商用水素ステーションは、現在日本各地で整備が進められています。
燃料電池自動車(FCV)の燃料を補給するため水素ステーションは、「首都圏」「中京圏」「関西圏」「九州圏」の四大都市圏と、四大都市圏を結ぶ幹線沿いを中心に整備が進められ、2021年9月現在全国155箇所の水素ステーションが開業しています。
水素ステーションの設置場所はFCCJ 燃料電池実用化推進協議会 のサイトで確認できます。又トヨタのMIRAI専用T-Connectナビなどで最寄りの水素ステーションを検索することができます。当社が賛助会員となっている燃料電池実用化推進協議会(FCCJ)の活動の一環として運営されている水素エネルギーナビからFCCJの商用水素ステーション情報を閲覧できます。

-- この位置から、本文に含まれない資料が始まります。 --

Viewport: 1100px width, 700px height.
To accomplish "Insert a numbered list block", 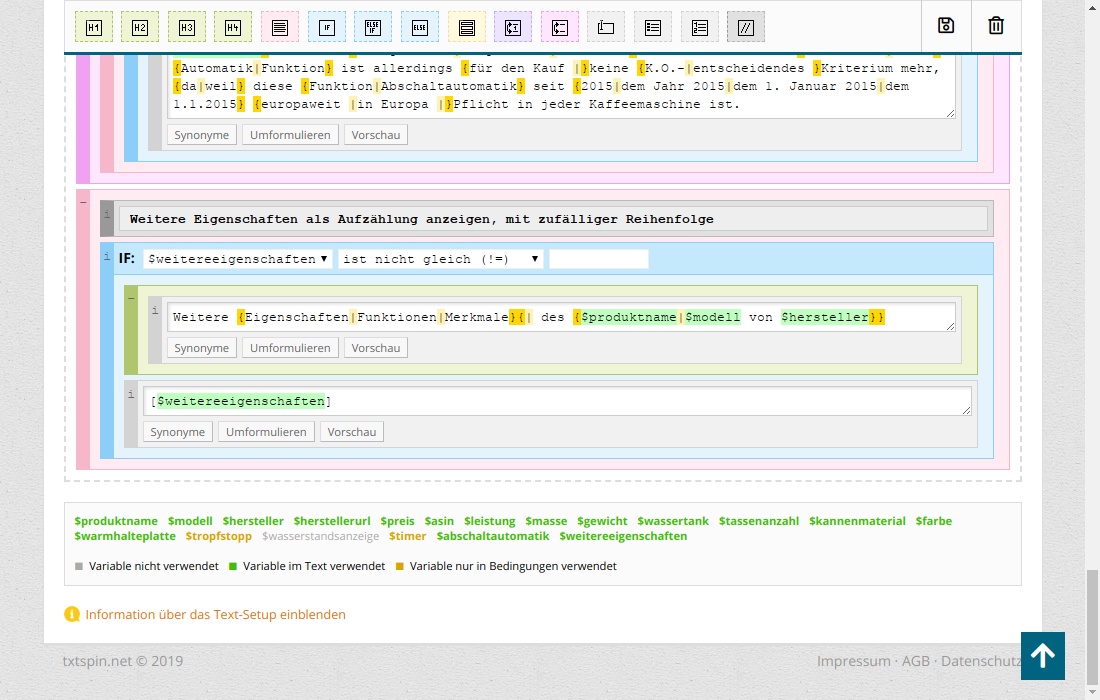I will point(699,27).
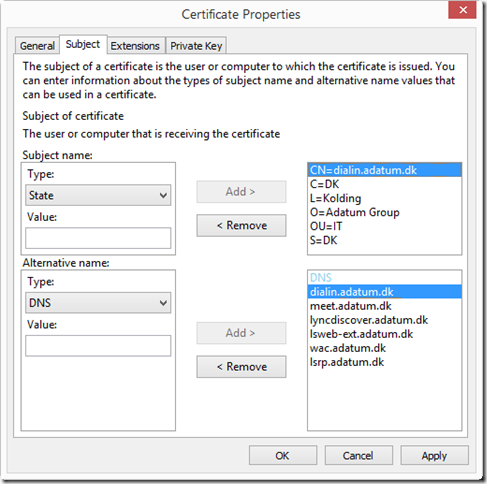Expand the Alternative name Type dropdown showing DNS

pos(98,303)
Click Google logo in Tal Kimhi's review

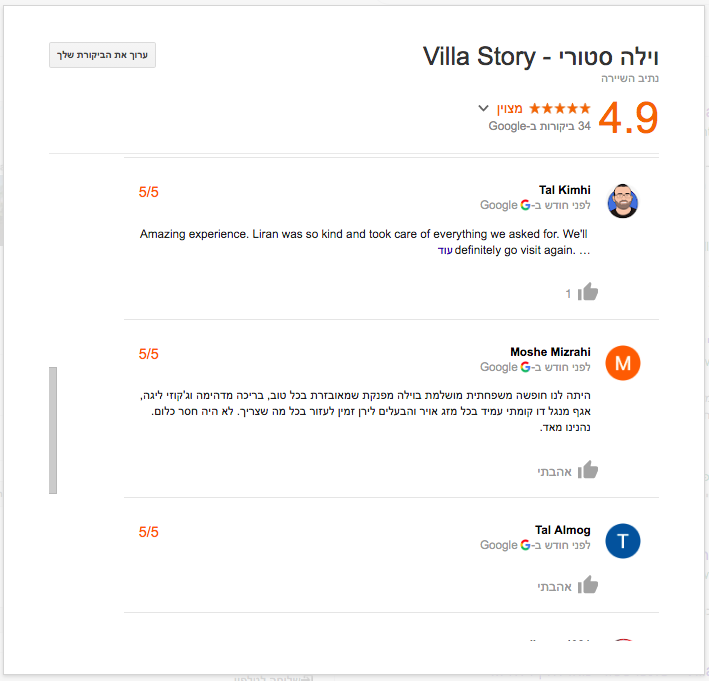point(525,205)
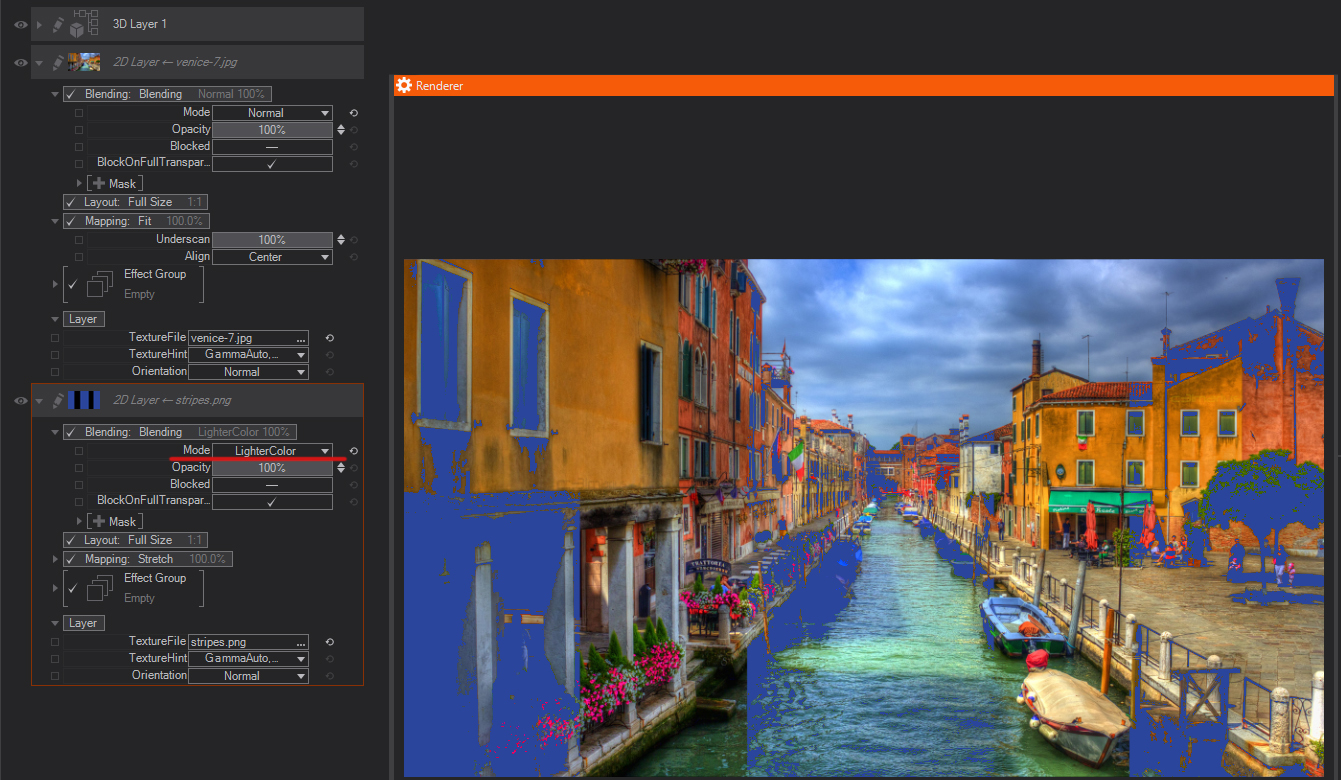The width and height of the screenshot is (1341, 780).
Task: Click the Layer section button under stripes.png
Action: point(83,623)
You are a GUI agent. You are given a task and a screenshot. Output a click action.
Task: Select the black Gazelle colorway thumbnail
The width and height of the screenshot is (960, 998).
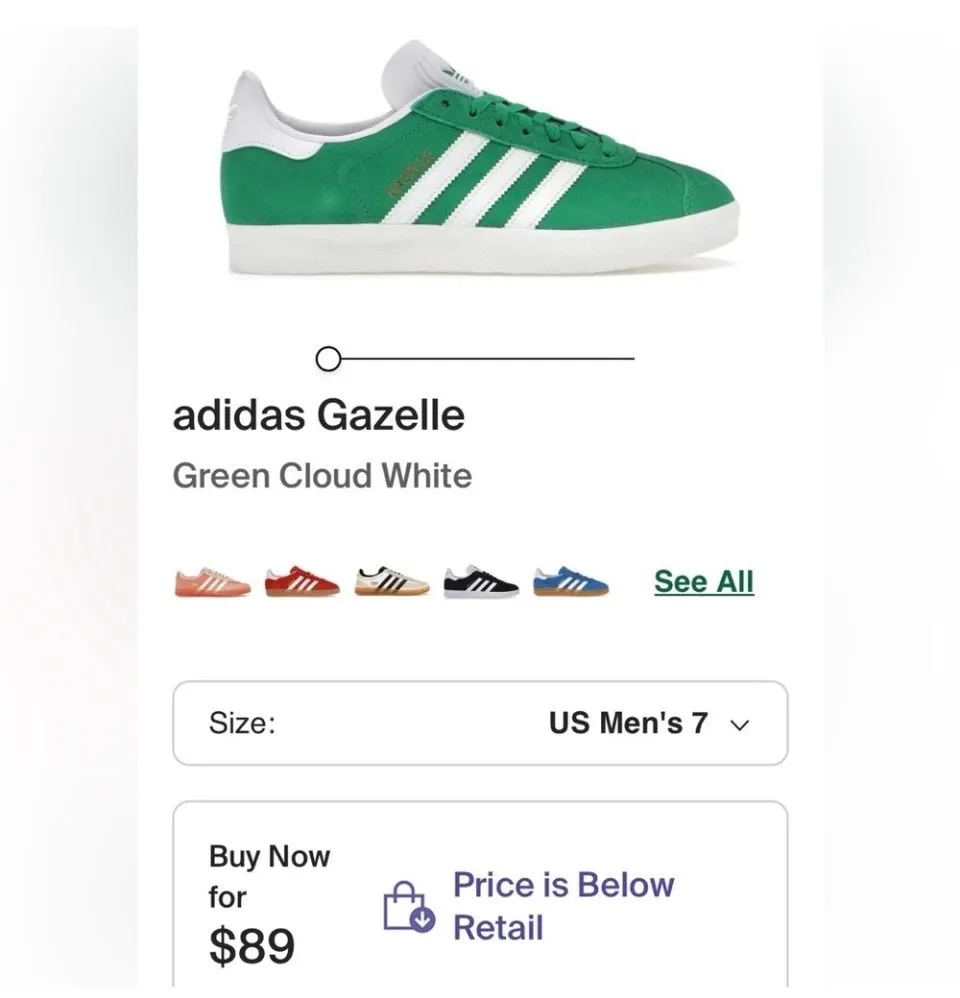(x=481, y=581)
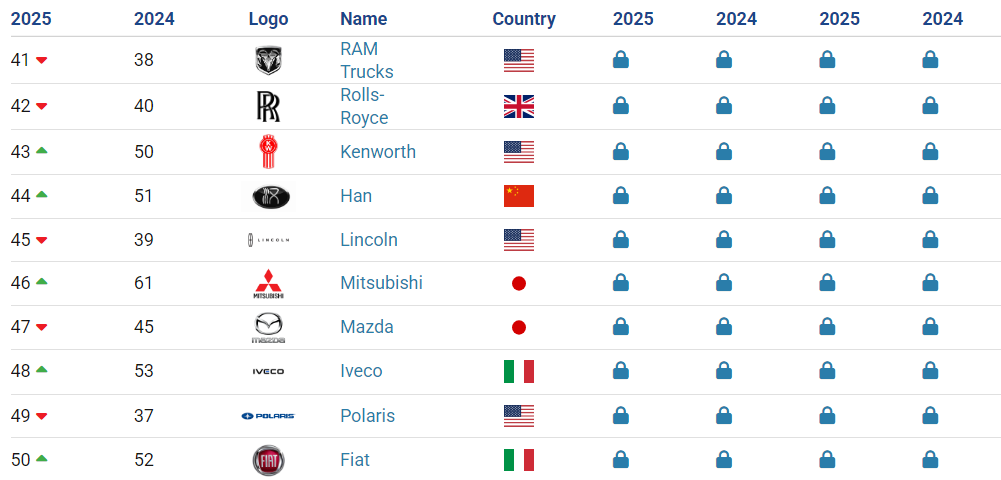The height and width of the screenshot is (480, 1001).
Task: Click the Iveco logo
Action: pos(268,371)
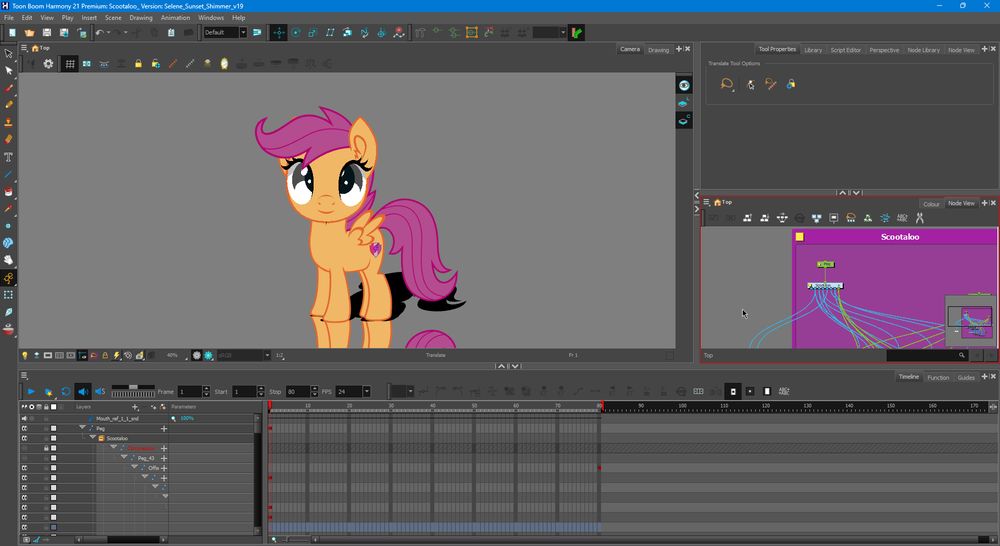Toggle the checkbox on the Scootaloo layer row
Screen dimensions: 1000x546
pos(54,438)

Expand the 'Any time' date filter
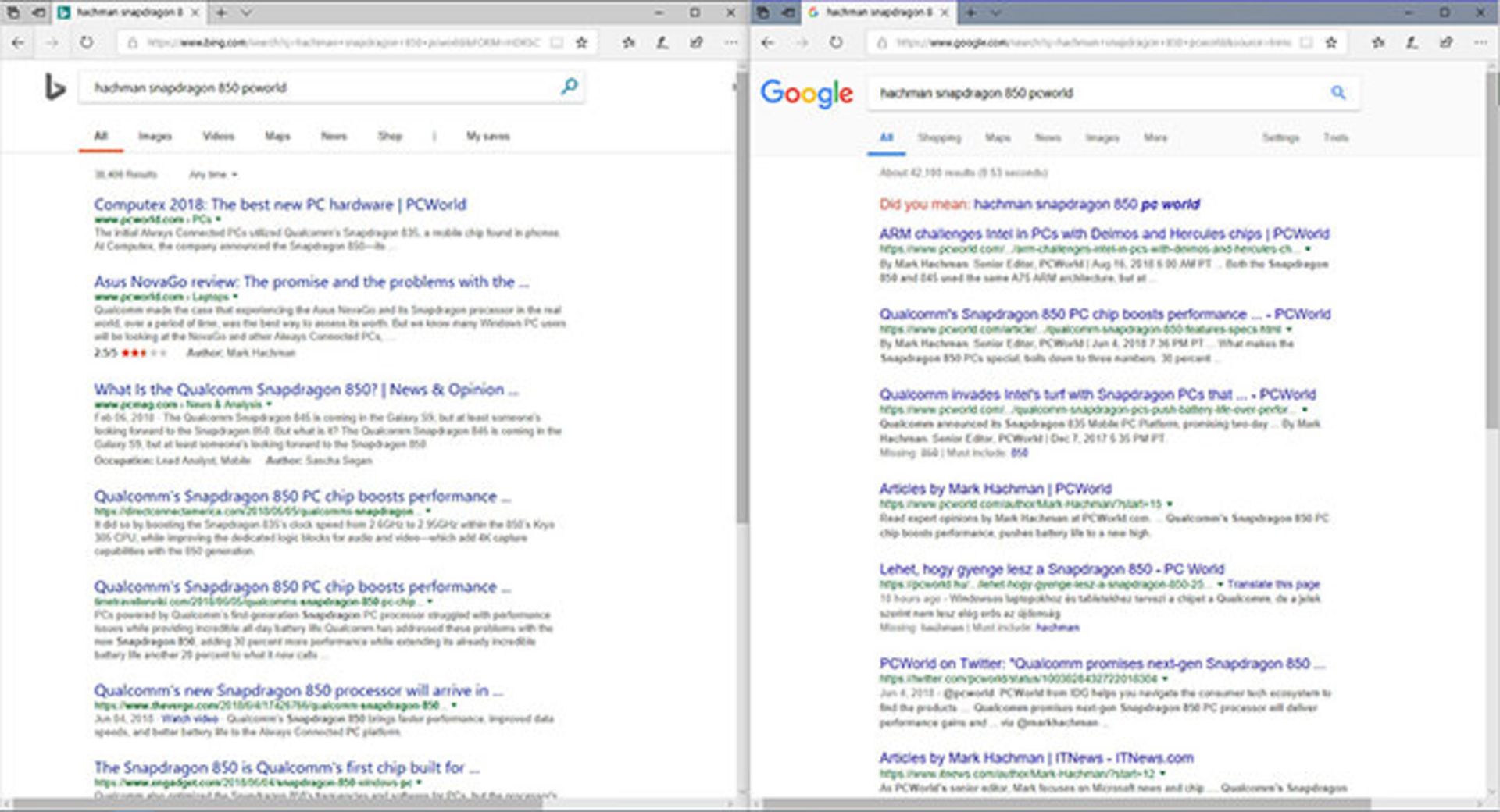tap(212, 174)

<参考>一般社団法人 次世代自動車振興センター 水素ステーションの基本的なしくみ

水素ステーションを運営するためには?

水素ステーションの運営には、有資格者の選任(高圧ガス保安監督者)が義務付けられています。高圧ガス保安監督者は、国家試験である高圧ガス製造保安責任者試験(甲種機械/化学、乙種機械/化学、丙種化学のいずれか)の合格が要件となっています。この試験では、法令、保安管理技術、学識の3科目を受験する必要がありますが、高圧ガス保安協会が実施する講習会の過程を終了すると保安管理技術、学識の2科目については受検が免除されます。

世界・日本の水素ステーションロードマップ

中国水素エネルギー連盟が2021年4月21日に開いた第14次五カ年計画水素エネルギー産業発展フォーラムで明らかにしたところによると、2020年末時点の世界の水素ステーション数は約544ヶ所で、中国は128ヶ所を開設しています。又水素燃料電池車の累計保有台数は7000台以上です。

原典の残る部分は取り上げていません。